Data

(Note)For a comprehensive introduction to PatentPia data, please click on the [Link], but be sure to check out the Full data map, Data Core Features, and Data FAQ on this page first.

PatentPia data asset map

Representative data assets held by PatentPia include i) patent/non-patent data assets, ii) classification assets for keywords/companies, etc.

PatentPia data asset roadmap

PatentPia has data assets based on global patent data. Currently, we are building paper and web data assets, and eventually combine nation-specific industry and technology policy data with our existing data assets.

Introduction to patent data processing

Patent number data (with/without classification) → Data on nearly anything that can be generated from patent numbers

If the patent number has a classification mapped to it, the classification mapping information will also be combined in the final data.

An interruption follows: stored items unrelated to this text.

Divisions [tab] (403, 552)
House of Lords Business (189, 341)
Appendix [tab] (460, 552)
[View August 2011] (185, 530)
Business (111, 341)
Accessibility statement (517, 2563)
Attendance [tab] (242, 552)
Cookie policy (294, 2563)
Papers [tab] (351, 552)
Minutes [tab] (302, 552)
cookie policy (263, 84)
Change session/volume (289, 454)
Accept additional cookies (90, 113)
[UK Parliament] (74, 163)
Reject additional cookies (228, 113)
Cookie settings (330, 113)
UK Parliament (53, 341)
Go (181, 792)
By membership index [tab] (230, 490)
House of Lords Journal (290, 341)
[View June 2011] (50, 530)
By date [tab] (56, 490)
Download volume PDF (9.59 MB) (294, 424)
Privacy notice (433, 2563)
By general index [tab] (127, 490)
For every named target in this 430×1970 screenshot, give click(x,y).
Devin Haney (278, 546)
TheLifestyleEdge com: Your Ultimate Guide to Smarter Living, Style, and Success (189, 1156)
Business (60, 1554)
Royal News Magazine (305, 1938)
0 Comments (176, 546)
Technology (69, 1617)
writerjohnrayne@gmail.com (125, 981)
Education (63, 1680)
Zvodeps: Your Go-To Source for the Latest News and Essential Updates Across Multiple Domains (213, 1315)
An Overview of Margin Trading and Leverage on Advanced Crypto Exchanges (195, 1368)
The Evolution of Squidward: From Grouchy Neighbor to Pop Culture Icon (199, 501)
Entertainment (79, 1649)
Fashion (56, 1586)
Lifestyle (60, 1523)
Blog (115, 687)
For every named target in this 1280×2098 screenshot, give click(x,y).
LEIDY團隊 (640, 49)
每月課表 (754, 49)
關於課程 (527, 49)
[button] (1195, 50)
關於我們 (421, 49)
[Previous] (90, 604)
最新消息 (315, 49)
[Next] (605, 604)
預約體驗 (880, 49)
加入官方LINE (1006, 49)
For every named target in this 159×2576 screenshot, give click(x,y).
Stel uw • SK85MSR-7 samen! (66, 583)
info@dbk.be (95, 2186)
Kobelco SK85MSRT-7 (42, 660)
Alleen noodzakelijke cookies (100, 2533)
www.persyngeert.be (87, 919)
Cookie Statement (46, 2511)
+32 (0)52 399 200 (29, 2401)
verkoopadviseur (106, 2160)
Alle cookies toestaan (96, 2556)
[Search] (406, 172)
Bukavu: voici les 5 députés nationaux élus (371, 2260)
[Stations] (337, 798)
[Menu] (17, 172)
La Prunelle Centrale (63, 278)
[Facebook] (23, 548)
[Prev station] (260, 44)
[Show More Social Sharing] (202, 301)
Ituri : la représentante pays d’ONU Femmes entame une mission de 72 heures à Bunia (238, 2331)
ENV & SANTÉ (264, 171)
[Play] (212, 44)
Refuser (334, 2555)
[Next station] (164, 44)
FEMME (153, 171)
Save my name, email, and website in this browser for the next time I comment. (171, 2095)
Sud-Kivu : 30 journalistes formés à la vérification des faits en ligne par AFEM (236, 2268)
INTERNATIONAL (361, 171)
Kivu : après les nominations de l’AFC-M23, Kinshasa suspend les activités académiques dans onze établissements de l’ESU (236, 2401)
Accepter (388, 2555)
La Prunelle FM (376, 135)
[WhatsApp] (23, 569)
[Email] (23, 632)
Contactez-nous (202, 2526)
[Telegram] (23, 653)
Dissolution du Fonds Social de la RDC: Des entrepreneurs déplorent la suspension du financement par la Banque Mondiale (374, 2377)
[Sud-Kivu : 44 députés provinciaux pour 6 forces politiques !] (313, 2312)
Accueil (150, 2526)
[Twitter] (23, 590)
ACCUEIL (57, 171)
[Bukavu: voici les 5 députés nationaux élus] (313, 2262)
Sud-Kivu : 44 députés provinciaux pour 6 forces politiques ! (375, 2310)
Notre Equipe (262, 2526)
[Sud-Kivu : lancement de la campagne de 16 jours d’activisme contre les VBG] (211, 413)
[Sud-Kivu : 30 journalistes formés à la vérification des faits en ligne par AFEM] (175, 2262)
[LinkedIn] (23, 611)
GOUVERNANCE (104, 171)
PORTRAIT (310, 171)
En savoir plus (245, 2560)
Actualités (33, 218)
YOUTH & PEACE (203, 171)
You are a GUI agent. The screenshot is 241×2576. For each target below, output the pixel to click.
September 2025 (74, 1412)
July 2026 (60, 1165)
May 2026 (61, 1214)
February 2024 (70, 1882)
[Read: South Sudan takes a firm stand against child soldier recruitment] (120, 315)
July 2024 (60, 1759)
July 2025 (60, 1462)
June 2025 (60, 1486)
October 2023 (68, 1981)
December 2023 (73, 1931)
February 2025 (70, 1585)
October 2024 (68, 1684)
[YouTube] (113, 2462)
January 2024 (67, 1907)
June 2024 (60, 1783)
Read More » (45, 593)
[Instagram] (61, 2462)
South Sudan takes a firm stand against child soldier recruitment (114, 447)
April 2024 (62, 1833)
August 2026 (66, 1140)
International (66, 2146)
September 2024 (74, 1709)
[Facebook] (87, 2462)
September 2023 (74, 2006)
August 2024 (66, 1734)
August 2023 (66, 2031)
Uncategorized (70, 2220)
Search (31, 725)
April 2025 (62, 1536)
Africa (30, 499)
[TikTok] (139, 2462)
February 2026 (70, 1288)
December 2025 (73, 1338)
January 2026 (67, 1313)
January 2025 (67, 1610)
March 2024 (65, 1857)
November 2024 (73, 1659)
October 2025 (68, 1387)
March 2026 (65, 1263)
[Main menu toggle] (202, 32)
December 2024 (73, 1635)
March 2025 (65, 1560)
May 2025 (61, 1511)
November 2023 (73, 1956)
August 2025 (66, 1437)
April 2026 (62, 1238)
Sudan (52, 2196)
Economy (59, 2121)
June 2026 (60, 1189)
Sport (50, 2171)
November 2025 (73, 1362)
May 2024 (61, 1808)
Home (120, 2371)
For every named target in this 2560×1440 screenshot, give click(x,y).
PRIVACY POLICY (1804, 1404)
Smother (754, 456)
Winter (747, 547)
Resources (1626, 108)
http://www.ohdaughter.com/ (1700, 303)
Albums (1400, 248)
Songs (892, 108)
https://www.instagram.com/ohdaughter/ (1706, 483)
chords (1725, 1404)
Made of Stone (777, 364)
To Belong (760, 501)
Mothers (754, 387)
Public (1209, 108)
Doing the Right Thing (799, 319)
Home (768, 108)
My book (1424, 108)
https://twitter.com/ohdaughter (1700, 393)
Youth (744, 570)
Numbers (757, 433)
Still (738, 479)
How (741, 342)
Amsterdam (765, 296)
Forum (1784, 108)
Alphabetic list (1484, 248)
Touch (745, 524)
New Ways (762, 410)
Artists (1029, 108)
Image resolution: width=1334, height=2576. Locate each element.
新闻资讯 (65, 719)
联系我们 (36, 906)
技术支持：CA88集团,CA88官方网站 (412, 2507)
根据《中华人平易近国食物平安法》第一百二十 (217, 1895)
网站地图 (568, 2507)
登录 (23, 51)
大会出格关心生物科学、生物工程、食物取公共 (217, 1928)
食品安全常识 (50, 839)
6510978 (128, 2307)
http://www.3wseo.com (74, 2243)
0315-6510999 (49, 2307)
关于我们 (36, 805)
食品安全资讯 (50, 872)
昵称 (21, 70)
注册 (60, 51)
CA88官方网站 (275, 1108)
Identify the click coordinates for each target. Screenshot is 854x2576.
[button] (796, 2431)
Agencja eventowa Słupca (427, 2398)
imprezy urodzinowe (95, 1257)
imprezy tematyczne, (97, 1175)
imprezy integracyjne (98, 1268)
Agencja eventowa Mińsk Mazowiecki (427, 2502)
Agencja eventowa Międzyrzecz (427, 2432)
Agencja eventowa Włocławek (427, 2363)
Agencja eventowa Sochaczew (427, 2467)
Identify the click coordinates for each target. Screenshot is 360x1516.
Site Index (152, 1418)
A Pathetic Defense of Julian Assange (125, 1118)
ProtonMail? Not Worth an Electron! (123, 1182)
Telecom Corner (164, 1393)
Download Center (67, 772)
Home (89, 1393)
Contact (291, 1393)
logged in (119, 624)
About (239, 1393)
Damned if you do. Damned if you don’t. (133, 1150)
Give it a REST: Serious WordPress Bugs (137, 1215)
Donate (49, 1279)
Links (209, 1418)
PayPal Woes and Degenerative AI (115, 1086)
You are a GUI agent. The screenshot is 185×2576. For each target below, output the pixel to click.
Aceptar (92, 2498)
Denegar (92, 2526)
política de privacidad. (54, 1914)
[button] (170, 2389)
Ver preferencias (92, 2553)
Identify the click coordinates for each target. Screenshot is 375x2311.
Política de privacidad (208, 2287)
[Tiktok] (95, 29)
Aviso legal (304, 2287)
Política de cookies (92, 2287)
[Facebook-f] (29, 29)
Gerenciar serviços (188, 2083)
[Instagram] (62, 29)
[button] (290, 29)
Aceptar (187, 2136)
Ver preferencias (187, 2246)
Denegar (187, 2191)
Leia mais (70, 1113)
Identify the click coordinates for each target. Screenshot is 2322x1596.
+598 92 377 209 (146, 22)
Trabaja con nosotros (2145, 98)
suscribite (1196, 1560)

There are two types of data: data with 1 correspondence per patent and data with n correspondences per patent: data with 1 correspondence per patent includes: i) date, ii) number, iii) whether or not, total/measure (per yearly), etc. data with n correspondences per patent includes: i) right holder, ii) inventor, iii) patent classification, iv) related patents in each nation, v) related events, vi) keywords, vii) representative, etc.

Patent-specific 1:1 correspondence bibliographic and aggregate data

The bibliographic data by patent includes not only 1:1 correspondence data, but also 1:N correspondence i) subject data such as right holders, inventors, agents, etc., and ii) nation data with patent families.

For right holders, the organization attributes of the right holder include i) whether it is a company, ii) whether it is researchers at universities/research institutes, and iii) whether it is an NPE. Additional data on the right holder is also included, such as the nationality of the right holder and whether or not the patent is located in a tax haven. Meanwhile, for transacted patents, the right holder is also provided, segmented into i) current right holder, ii) previous right holder, iii) applicant, etc.

Then, as aggregate data, there are yearly and overall i) Events data (transactions, litigations, trials, etc.), ii) No. of forward citations, iii) related to claims, and iv) related to references. Claims-related aggregate data includes i) number of open/registered claims and increase rate, ii) number of independent claims, and iv) average length/composition of independent claims in open/registered and increase rate. Aggregate data related to references include i) Total No. of references, ii) No. of patents among references, etc.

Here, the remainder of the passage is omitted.